Invasão Zumbi: muito mais do que mordidas

Invasão Zumbi é, como o próprio nome diz, um filme que mostra pessoas que se tornaram mortos-vivos querendo devorar todos que aparecem pela frente. A princípio, nada muito diferente de The Walking Dead, por exemplo. A diferença é que os ataques zumbis são apenas pano de fundo para uma discussão sobre como o medo coletivo pode gerar violência e agressividade.

O filme é da Coreia do Sul. A história se passa abordo de um trem. Ao mesmo tempo que os passageiros embarcam, uma epidemia toma conta de várias cidades. A doença transforma pessoas em zumbis em poucos minutos. Antes do trem partir, alguém infectado entra em um dos vagões e se tranca no banheiro. Em instantes, provocaria as primeiras vítimas.
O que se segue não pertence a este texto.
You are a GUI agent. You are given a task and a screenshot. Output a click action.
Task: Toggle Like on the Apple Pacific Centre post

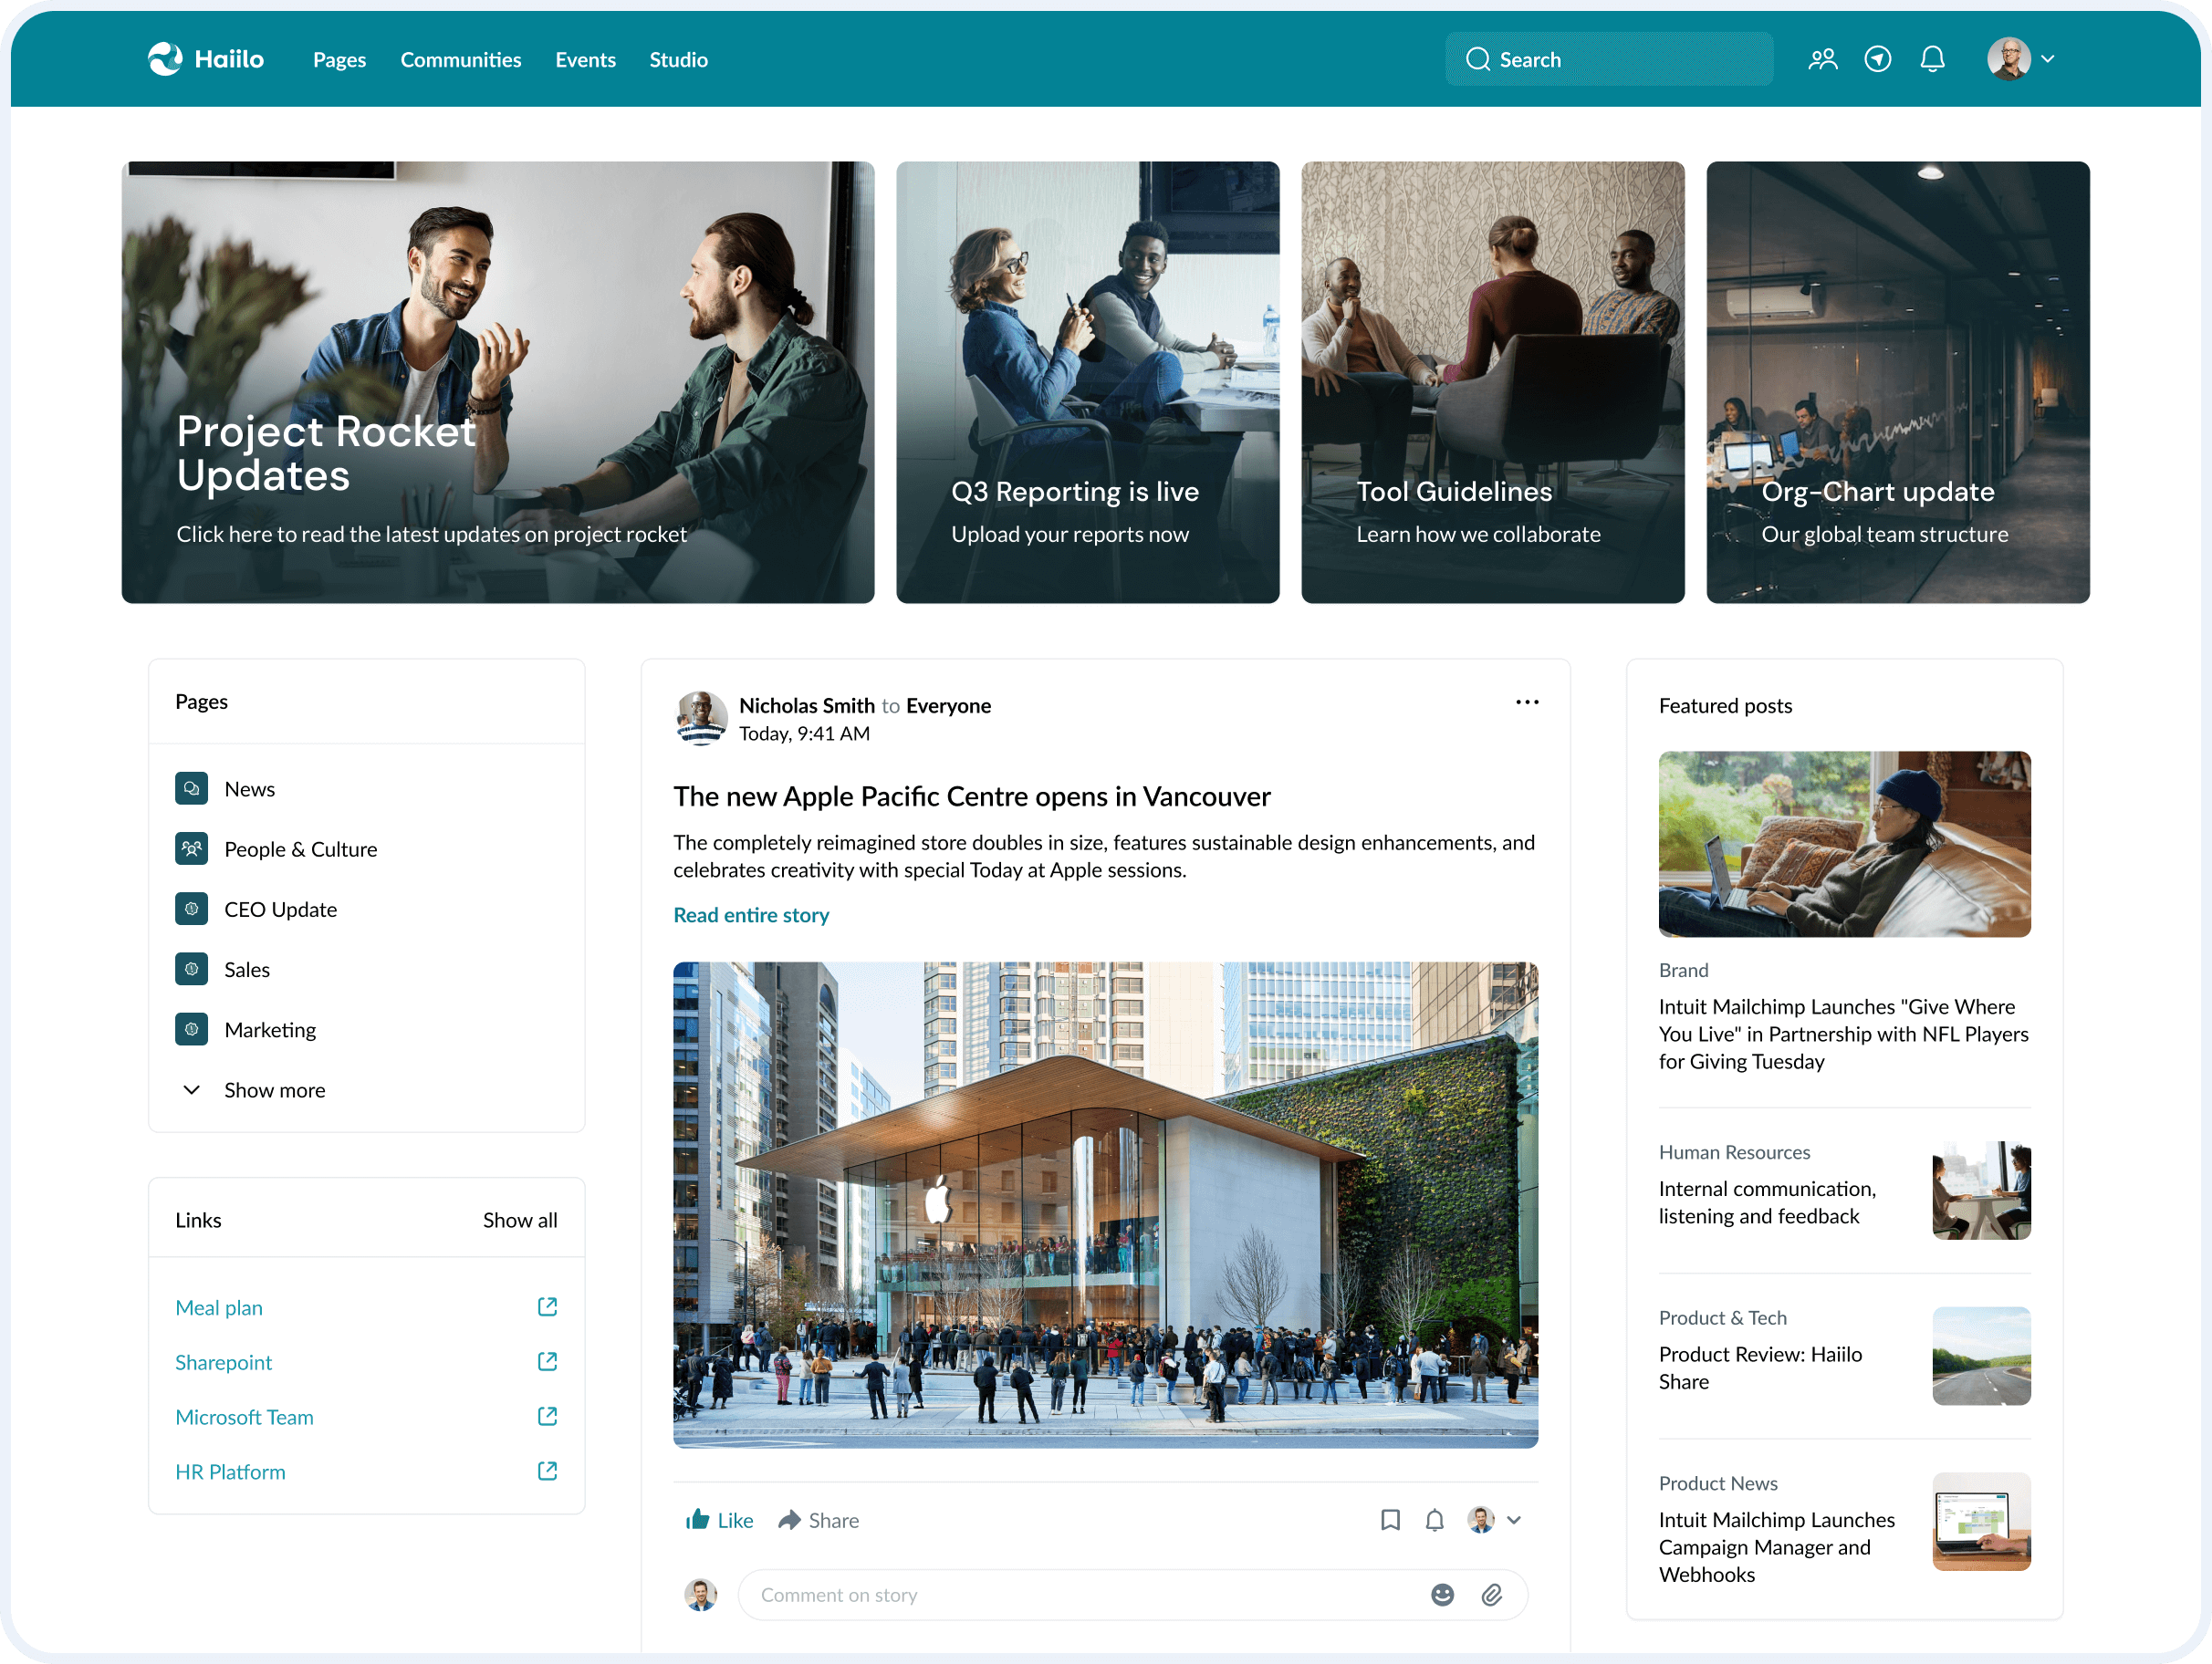(x=718, y=1520)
Em um dos momentos cruciais da história, um grupo precisa se deslocar do último vagão até o primeiro. Para isso, precisam enfrentar uma turba de zumbis. Quando se aproximam do local desejado, as pessoas que estavam lá reclusas não permitem que eles entrem com receio de estarem infectados.

Invasão Zumbi é sinal de como a condição humana se perde quando uma ameaça surge no horizonte. Virtudes como solidariedade, respeito e fraternidade são colocadas à prova. Por isso,a  proposta do filme não é apenas os confrontos entre zumbis e pessoais normais. A obra resgata a própria origem desse tipo de história, que foi criada para fazer uma crítica social.

A obra coreana é uma ótima oportunidade para o espectador conhecer um estilo de produção fora do eixo americano. A luta pela sobrevivência dos personagens é eletrizante. Fotografia, roteiro e figurino não deixam a desejar em nada.

O espectador que prefere algo na linha Residente Evil ou coisas do gênero precisará de paciência. Apesar das cenas de confronto serem legais, elas demoram a entrar na trama. Há também o uso de frases de efeito em demasia e um apelo para o drama em alguns momentos.